* Items from a dataset
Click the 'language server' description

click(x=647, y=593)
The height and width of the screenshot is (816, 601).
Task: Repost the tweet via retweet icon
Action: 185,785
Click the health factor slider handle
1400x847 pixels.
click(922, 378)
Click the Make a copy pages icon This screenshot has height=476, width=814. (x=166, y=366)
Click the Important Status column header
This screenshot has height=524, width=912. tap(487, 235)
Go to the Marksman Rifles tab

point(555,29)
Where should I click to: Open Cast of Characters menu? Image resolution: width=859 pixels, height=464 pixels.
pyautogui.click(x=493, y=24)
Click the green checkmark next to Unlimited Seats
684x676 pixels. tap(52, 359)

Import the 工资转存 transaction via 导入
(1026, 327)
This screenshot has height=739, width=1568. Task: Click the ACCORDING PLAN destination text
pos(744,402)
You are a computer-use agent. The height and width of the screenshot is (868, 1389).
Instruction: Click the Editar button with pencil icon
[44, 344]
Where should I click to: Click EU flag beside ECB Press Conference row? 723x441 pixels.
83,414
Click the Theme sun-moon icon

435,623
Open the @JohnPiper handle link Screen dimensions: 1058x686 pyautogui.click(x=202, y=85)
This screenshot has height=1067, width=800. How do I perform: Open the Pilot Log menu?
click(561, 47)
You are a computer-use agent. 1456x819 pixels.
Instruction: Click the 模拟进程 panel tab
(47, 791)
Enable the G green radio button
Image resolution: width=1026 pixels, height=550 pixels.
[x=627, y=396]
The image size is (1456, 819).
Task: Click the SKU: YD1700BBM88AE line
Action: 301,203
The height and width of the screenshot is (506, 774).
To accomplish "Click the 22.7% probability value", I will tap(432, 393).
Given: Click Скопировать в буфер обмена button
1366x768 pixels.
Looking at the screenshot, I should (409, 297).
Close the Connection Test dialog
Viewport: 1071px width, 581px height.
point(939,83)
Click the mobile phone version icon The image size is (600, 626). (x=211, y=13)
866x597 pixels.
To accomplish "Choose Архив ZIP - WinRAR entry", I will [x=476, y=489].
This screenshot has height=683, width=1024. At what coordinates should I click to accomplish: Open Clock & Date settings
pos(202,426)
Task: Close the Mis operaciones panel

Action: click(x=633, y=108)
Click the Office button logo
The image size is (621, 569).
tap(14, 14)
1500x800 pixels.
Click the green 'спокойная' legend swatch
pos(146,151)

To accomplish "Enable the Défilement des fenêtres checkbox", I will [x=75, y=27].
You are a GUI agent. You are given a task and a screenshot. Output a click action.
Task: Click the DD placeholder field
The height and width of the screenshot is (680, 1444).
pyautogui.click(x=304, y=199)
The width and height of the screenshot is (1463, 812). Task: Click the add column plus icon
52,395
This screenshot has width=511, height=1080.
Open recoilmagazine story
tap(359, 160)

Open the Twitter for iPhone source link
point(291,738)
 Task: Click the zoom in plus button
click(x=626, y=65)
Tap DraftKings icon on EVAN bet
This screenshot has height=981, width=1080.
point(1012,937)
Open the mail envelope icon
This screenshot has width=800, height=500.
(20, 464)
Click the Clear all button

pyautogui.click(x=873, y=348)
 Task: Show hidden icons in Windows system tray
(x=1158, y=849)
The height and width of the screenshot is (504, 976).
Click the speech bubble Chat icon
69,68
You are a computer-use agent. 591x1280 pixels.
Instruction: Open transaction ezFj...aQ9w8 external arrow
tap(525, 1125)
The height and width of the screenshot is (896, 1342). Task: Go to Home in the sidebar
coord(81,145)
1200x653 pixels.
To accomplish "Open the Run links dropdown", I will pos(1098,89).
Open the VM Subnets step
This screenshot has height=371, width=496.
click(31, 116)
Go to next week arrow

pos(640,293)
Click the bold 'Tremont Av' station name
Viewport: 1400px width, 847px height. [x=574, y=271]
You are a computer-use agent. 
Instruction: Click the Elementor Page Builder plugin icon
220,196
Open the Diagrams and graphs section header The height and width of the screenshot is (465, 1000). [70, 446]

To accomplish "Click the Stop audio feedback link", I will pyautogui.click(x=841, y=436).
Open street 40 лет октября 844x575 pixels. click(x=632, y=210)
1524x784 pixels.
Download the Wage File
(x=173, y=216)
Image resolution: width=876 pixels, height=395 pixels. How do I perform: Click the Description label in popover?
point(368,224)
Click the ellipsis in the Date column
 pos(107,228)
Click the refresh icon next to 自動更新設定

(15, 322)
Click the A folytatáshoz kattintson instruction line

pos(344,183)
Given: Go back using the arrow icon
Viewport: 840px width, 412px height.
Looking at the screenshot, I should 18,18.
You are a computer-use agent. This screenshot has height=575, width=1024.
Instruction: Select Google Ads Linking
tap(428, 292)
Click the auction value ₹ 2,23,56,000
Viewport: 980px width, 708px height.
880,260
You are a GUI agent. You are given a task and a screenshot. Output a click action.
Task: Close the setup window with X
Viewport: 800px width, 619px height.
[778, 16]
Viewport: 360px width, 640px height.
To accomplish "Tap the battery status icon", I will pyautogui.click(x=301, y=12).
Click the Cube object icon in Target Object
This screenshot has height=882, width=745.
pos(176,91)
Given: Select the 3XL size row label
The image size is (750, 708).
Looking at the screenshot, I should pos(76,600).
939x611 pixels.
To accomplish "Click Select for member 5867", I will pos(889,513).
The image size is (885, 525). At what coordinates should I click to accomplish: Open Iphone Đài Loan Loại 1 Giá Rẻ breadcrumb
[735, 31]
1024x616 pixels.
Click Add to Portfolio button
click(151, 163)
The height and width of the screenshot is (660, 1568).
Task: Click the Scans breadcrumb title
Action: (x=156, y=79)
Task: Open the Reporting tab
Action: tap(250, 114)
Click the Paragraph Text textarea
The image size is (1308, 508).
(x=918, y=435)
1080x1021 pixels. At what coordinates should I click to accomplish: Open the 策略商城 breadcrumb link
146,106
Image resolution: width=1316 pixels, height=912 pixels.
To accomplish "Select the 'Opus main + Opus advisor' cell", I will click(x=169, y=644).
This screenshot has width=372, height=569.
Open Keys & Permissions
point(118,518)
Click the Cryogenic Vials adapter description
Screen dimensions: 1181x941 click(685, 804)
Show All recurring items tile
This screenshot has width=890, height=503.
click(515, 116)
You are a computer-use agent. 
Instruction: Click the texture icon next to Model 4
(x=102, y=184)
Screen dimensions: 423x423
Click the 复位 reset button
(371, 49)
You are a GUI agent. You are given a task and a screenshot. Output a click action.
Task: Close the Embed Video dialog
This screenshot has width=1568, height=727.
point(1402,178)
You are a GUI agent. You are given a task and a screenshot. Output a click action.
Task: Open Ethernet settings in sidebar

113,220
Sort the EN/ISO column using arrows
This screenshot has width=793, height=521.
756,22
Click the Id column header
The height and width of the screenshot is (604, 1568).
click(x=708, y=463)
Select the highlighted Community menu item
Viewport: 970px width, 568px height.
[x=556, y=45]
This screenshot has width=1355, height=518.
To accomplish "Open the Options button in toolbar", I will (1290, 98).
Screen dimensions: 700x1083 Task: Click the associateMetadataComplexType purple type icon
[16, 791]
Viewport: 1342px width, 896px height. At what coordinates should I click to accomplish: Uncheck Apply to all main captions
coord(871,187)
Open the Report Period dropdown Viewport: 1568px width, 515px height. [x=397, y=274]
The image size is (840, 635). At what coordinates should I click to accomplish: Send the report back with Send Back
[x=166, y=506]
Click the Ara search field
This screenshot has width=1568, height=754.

* TRY IT
Give back precisely the lines above that start at the line containing "Given: Click Скопировать" and end at the line containing "Task: Click the DD placeholder field", inclusive. No other lines belong in the output.

* ANSWER TO THIS PROBLEM
Given: Click Скопировать в буфер обмена button
1366x768 pixels.
Looking at the screenshot, I should (409, 297).
Close the Connection Test dialog
Viewport: 1071px width, 581px height.
point(939,83)
Click the mobile phone version icon The image size is (600, 626). (x=211, y=13)
866x597 pixels.
To accomplish "Choose Архив ZIP - WinRAR entry", I will [x=476, y=489].
This screenshot has height=683, width=1024. At what coordinates should I click to accomplish: Open Clock & Date settings
pos(202,426)
Task: Close the Mis operaciones panel

Action: click(x=633, y=108)
Click the Office button logo
The image size is (621, 569).
tap(14, 14)
1500x800 pixels.
Click the green 'спокойная' legend swatch
pos(146,151)

To accomplish "Enable the Défilement des fenêtres checkbox", I will [x=75, y=27].
You are a GUI agent. You are given a task and a screenshot. Output a click action.
Task: Click the DD placeholder field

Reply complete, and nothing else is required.